* **Page text**
6. Malwa Thali from Madhya Pradesh

This Thali hails from Mandu, the former capital of Malwa, in the heart of India. It is not a widely known dish and may require some patience to acquire a taste for it. When I first tried the key ingredients of this dish, Paaniya and Daal Bafna, I wasn't immediately fond of them. However, with time, their unique flavors grew on me.

Paaniya is made from corn flour or Makki ka Aata, while Bafna is made with Toor Daal. Traditionally, they were roasted on cow dung in a Chulha, an open fire. The dish was then covered with leaves and cooked. Nowadays, they are typically baked in a tandoor or clay oven.

This Malwa Thali consists of these two star dishes, along with daal, rice, seasonal vegetables, kadhi, salad, and a sweet dish.

7. Andhra Thali

When it comes to spiciness, Andhra cuisine is arguably the spiciest among all Indian cuisines. Its dishes are often characterized by a layer of fiery red from the use of Guntur chillies, particularly in sambhar and rasam. Along with the shining white rice, the bright curries complete an Andhra Thali, which typically includes:

  • Parripu Podis – Dry lentil-based chutney powders. You can add them to any other items, after mixing it with ghee or Til oil.
  • Gongura – this is sour leave that you get only in Andhra and hence only in Andhra cuisine. You may find it as part of Dal or as chutney or as part of a side dish. Personally, this is the high point of Andhra meal for me.
  • Baingan Subzi – Many regions of India have Brinjal as part of their special fair, Andhra is also one of them.
  • Avakai – An Andhra style mango pickle, true to the cuisine it is spicy.

8. Kashmiri Thali

To get a vegetarian Kashmiri Thali, it is usually necessary to place a custom order in most of Kashmir. However, during my visit to Gulmarg, I was able to try a vegetarian version. Some of the unique components of this Thali were:

  • Nadru or the Lotus stem crisps. They can also come in the form of stuffed Kebabs.
  • Kashmiri Dum Aaloo – The whole potato cooked in curry is a defining element of Kashmiri cuisine for vegetarians like me.
  • Haak – lightly sautéed fresh greens that have a tinge of the bitter taste
  • Walnut Chutney – Walnut comes from Kashmir; you find it everywhere including in the furniture and souvenirs made from walnut wood. In your Kashmiri meal, taste it as tangy walnut chutney.
  • Kashmiri Roti – Tandoori roti usually infused with spices
  • Phirni – threadlike noodles cooked in milk with nuts on top is a soothing sweet dish, save some space for it.

* **Material supplied**
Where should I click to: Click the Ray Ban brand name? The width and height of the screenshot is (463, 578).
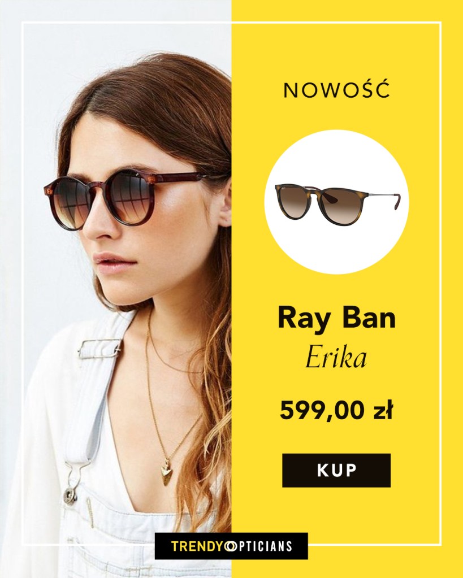[336, 318]
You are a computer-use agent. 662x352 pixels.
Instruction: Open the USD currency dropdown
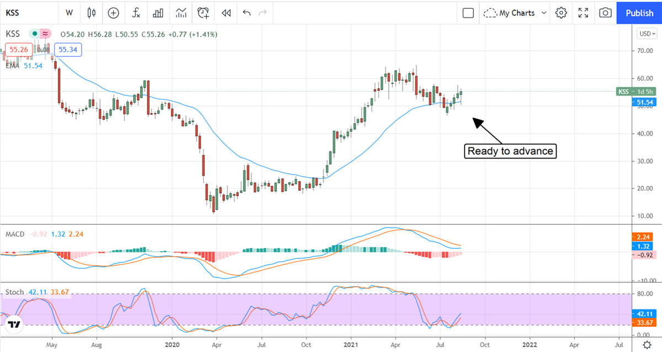point(646,34)
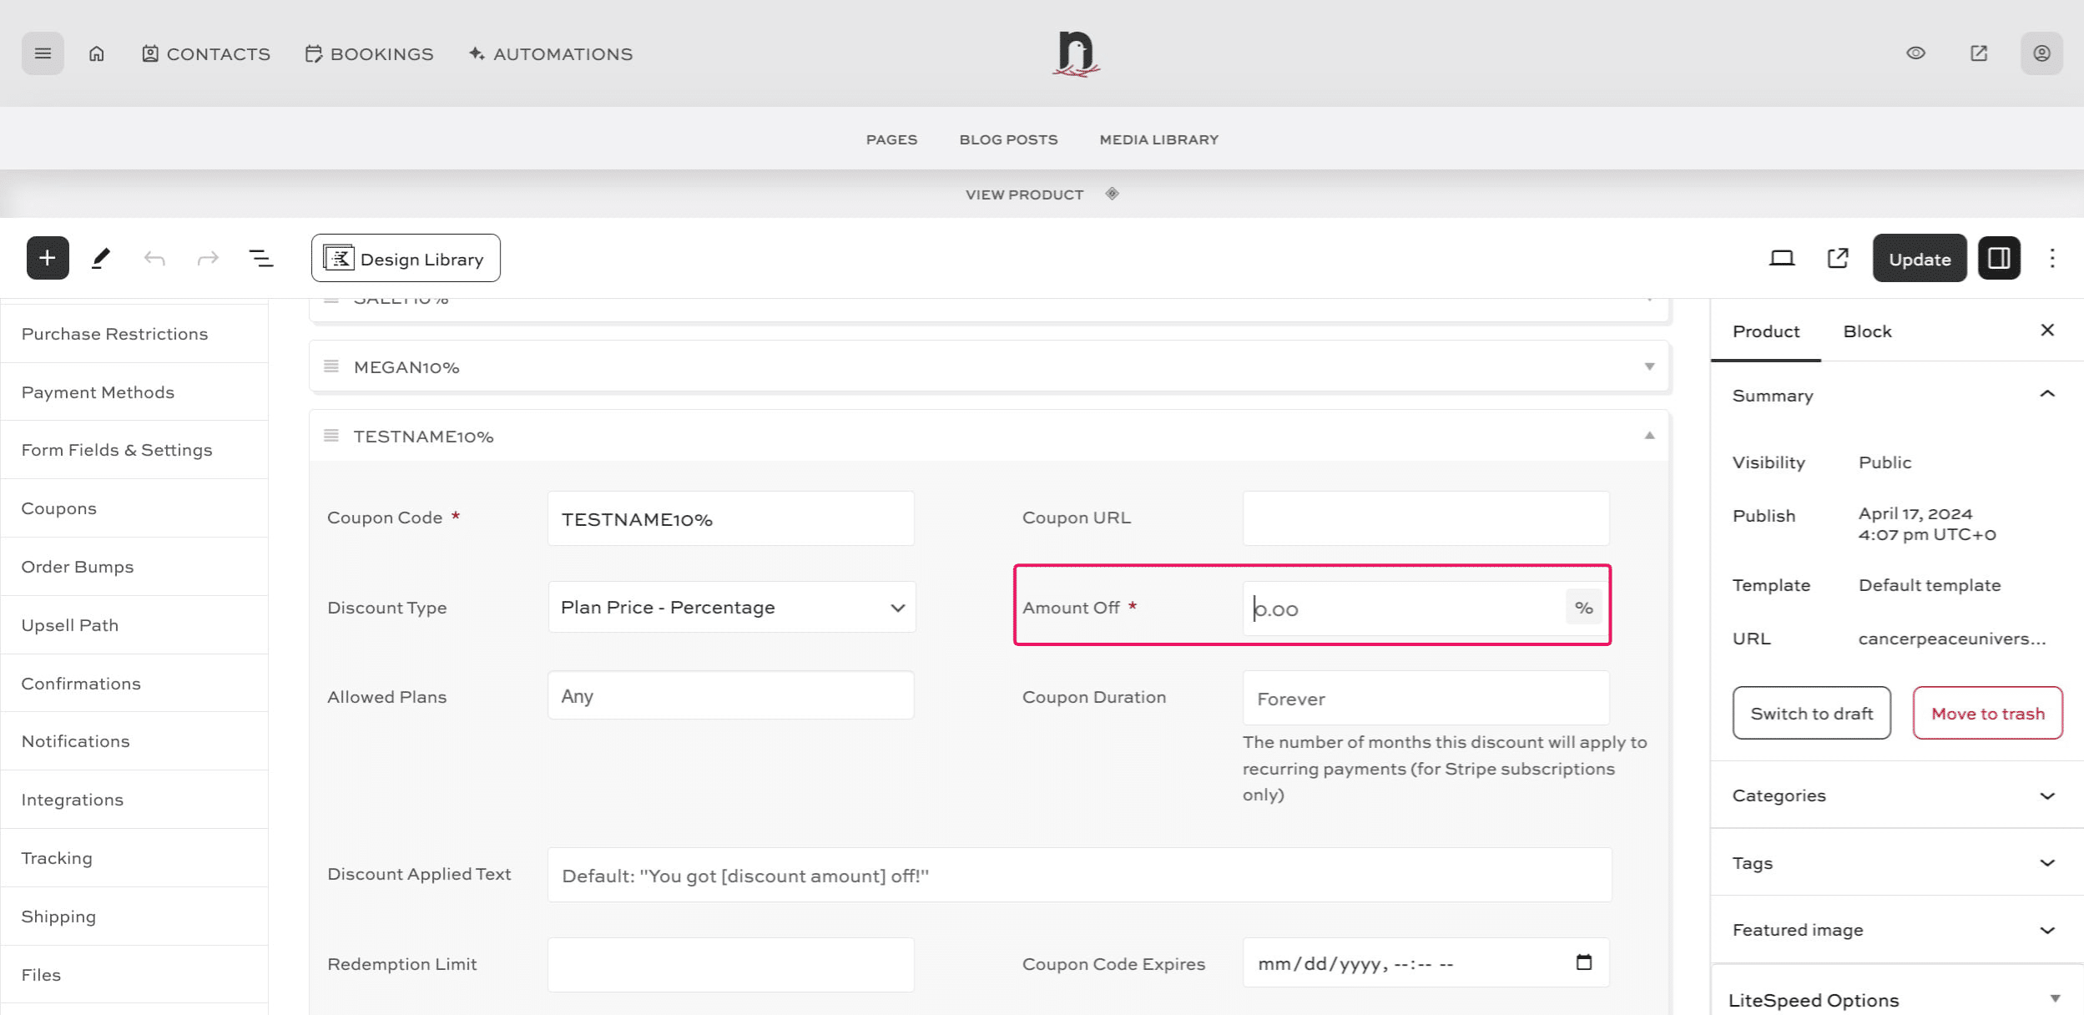
Task: Toggle the settings sidebar panel button
Action: [1999, 258]
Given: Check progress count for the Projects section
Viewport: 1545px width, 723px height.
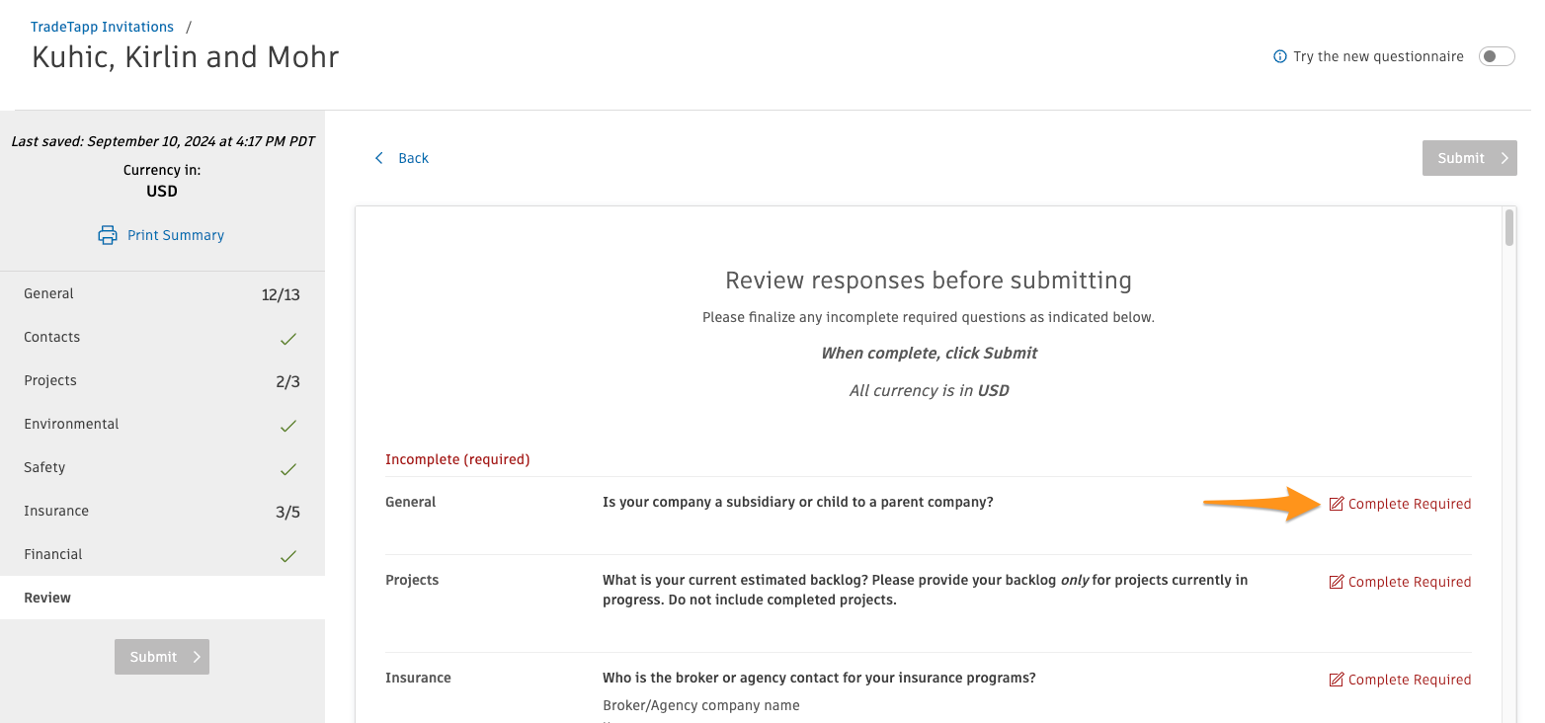Looking at the screenshot, I should coord(287,380).
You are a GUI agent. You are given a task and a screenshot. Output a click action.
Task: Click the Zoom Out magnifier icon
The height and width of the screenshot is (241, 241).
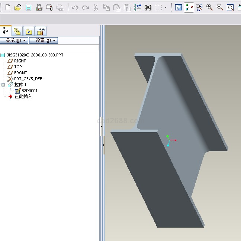coord(220,7)
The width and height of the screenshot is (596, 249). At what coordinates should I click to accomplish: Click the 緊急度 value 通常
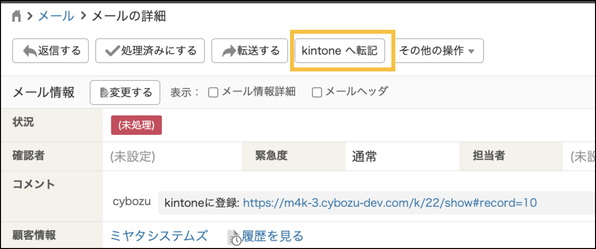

* **Exercise prompt**
Transcribe the part of the thali passage between "This Thali hails" and "or clay oven.", inclusive.

* **Finished task**
This Thali hails from Mandu, the former capital of Malwa, in the heart of India. It is not a widely known dish and may require some patience to acquire a taste for it. When I first tried the key ingredients of this dish, Paaniya and Daal Bafna, I wasn't immediately fond of them. However, with time, their unique flavors grew on me.

Paaniya is made from corn flour or Makki ka Aata, while Bafna is made with Toor Daal. Traditionally, they were roasted on cow dung in a Chulha, an open fire. The dish was then covered with leaves and cooked. Nowadays, they are typically baked in a tandoor or clay oven.